### Exercise data:
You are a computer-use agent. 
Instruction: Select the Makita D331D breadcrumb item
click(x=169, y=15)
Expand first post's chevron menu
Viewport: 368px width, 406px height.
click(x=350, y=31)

### What to produce:
Every single line of the listing must be retyped exactly.

### Task result:
You are a computer-use agent. 
Instruction: Select the Makita D331D breadcrumb item
click(x=169, y=15)
Expand first post's chevron menu
Viewport: 368px width, 406px height.
click(x=350, y=31)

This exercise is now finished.